A factor in the penetration of injected microorganisms is the size and cell surface of the organism being injected. Smaller bacteria may penetrate the formation easier than larger bacteria. Cells making extracellular polymers are more likely to adhere to the rock surface. The spores of different bacteria may be used for injection to penetrate even deeper. Spores penetrate a reservoir formation easier and become lodged in these highly permeable zones. When they are stimulated to grow by a nutrient solution, they will then start to grow that then plugs more pores more effectively and deeper into the formation. Some inventors have disclosed injecting bacterial spores downhole followed by a nutrient solution [see U.S. Pat. Nos. 4,558,739 and 4,799,545. Others have used non-spore forming bacteria that become very small when starved by limiting the nutrients during fermentation. These bacteria do not make biofilms because they are nutrient limited when injected. Later, after they have penetrated deep into the reservoir, the nutrients are injected [see U.S. Pat. No. 4,800,959]. Recently Alsop et al. in U.S. Patent Application Publication Number 20120273189 disclosed that a nutrient mixture containing lactate could prevent biofilm formation at the injection well and that a later change to acetate could promote biofilm formation in certain select bacteria as a means for delaying the production of biofilm for bioplugging.

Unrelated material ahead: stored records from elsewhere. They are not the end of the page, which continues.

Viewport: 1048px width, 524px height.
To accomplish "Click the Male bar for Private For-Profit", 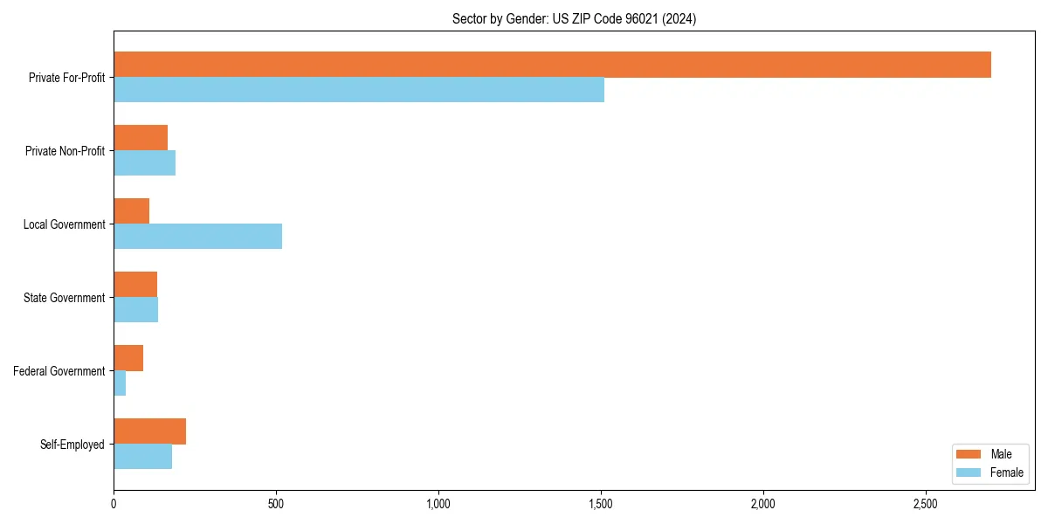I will [552, 65].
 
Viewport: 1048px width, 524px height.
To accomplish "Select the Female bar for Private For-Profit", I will [359, 90].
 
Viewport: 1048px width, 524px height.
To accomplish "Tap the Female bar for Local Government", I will [197, 237].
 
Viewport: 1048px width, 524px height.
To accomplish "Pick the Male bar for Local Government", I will [131, 211].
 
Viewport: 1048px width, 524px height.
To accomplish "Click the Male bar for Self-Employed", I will [149, 431].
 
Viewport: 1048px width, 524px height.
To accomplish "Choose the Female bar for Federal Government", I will [120, 383].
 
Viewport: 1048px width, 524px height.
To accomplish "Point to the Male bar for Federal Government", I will [128, 358].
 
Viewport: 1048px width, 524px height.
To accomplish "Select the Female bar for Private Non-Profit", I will [144, 163].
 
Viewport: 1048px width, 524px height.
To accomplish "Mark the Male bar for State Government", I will [135, 285].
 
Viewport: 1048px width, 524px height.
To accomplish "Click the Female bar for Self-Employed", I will [142, 457].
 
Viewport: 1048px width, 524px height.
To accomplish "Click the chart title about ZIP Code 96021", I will [574, 18].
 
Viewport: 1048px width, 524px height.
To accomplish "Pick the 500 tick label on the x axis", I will [276, 504].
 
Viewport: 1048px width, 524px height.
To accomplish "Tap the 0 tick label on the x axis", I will [114, 504].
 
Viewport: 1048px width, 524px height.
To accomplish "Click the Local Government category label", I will [64, 224].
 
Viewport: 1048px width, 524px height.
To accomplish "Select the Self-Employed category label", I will [72, 445].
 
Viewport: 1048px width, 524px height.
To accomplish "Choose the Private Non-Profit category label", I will [65, 151].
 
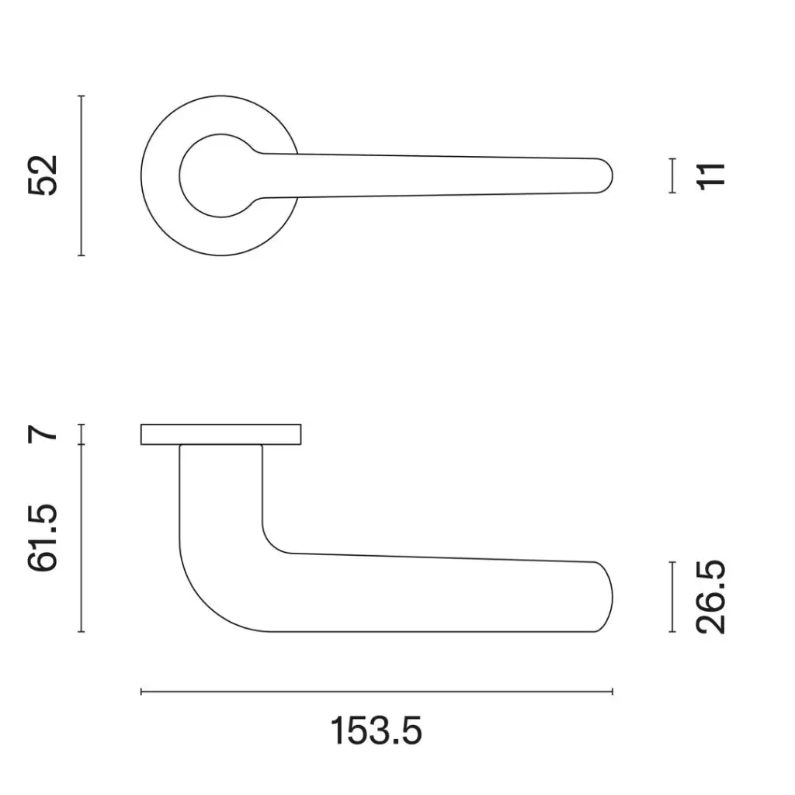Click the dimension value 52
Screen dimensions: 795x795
pyautogui.click(x=43, y=175)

There are a number of methods known in the art that utilize the biomass of the bacteria and the biofilm produced by the bacteria as effective means for closing off zones of high permeability and thereby changing it to a very low permeability zone. However, none of these methods are able to control bacteria to produce cell free or soluble polymer that is not attached to the bacteria cells and that can flow with the drive fluid and increase its viscosity as it moves into the oil saturated zone, without the formation of plugging biofilm. In this mode it is preferred that none of the microorganisms in the reservoir formation produce a plugging biofilm that could restrict the flow of the waterflood drive fluid into the oil saturated zone. Also in the preferred mode, the native bacteria are prevented from producing a biofilm that sequesters the soluble extracellular polymers produced by the exogenous microorganisms into the biofilm.